While this may have been a good temporary agreement for the tired, frustrated, and busy founding fathers (who had a much smaller country to represent than what the U.S. is today), in the modern state of our country it is completely impractical and unfair, and this system is the reason many people across America feel that their vote doesn’t really count, which is justified.
Since elementary school, when the first Tuesday of November came around all we would hear from the teachers was, “Tell your parents to vote! Every vote counts!” It may seem obvious– people should just vote for the candidate that they support. But when we finally learned how the system really works, it started to make sense that some people might not even think about voting. Because with the electoral college system, unless you live in a swing state, like Pennsylvania or Wisconsin, most people in America already know what’s going to happen. California will stay blue, Texas will stay red… so for the majority of the country, it may feel like it wouldn’t matter whether they voted Republican or Democrat, or at all.

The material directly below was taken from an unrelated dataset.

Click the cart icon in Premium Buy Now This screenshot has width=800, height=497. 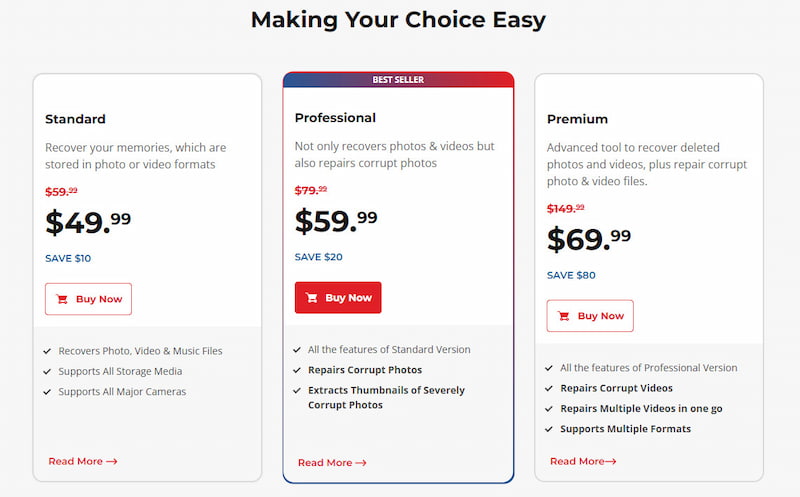(x=564, y=316)
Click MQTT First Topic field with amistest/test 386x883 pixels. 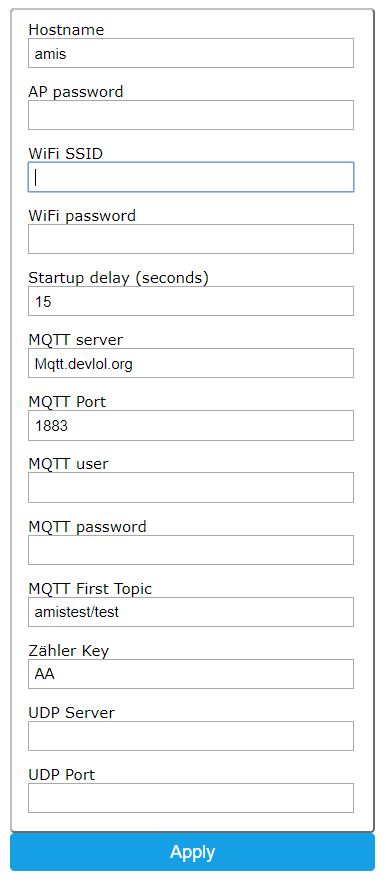191,612
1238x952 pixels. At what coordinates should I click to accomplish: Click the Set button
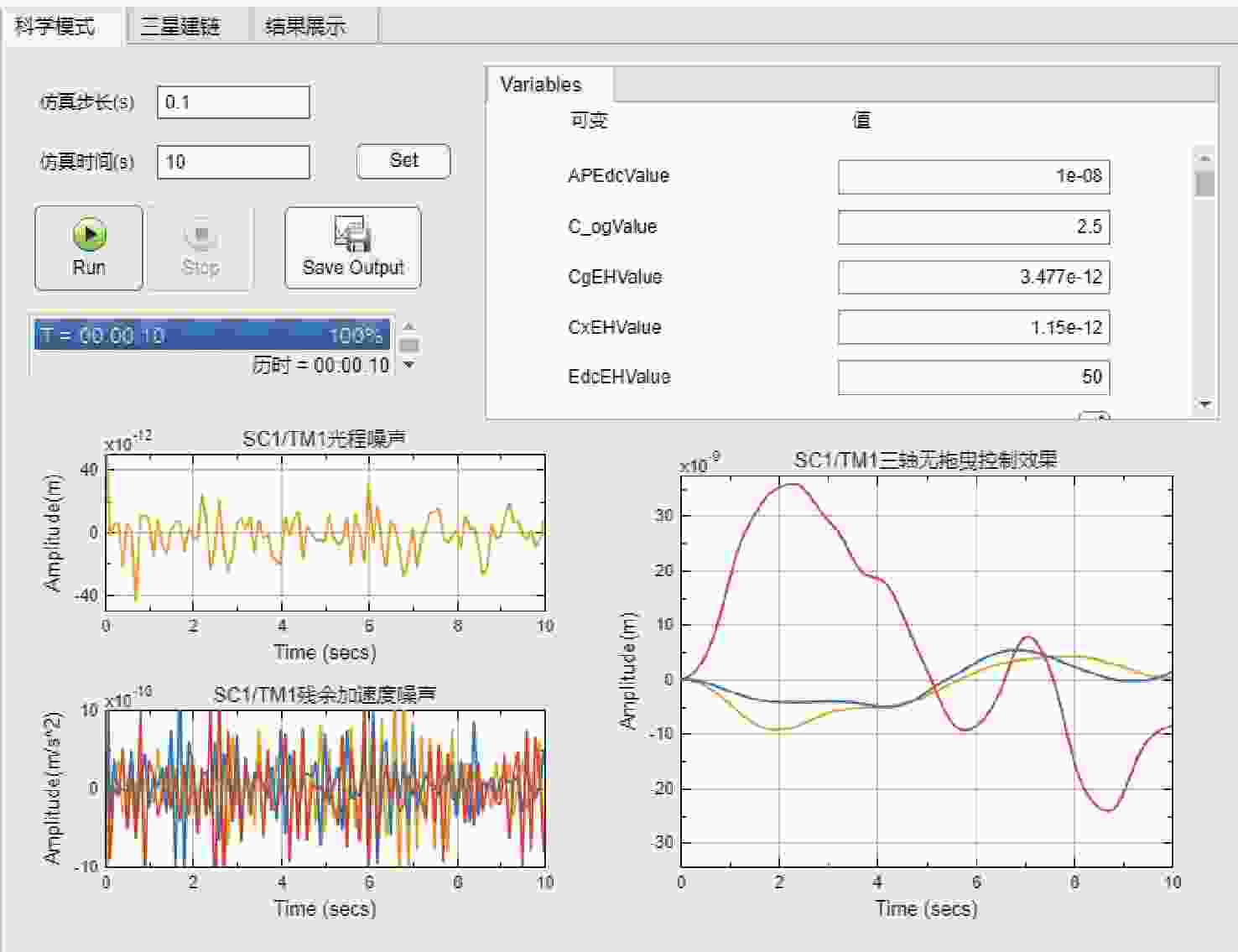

This not only causes a lack of patriotism and connection to the country they live in, but also a feeling of weakness when it comes to their government and the people that make decisions that either benefit or disadvantage them.
Misrepresentation isn’t the only part of America’s voting system that is dysfunctional; the electoral system also is responsible for the fact that a candidate is able to win the election without winning the popular vote, which has already happened five times in the country’s history. While this is a much bigger issue in present-day elections, it has been a problem since 1824, when John Quincy Adams was elected the sixth president of the U.S. without winning the popular vote. However, this event isn’t very relevant to today, especially because Adams won the election as a federalist, and lost the popular vote to the Democratic-Republican party. Before the election of 2008, this circumstance hadn’t occurred in almost 200 years. Since George W. Bush was the last president (excluding the soon-to-be-elected Donald Trump) that won both the electoral college and the popular vote, this began a 20-year period of popular vote losses for Republicans that some may say was unfairly decided. This election marked the fifth time that the Republican party benefited from the electoral college system, and only further proved how unfair and unbalanced this system makes our country appear.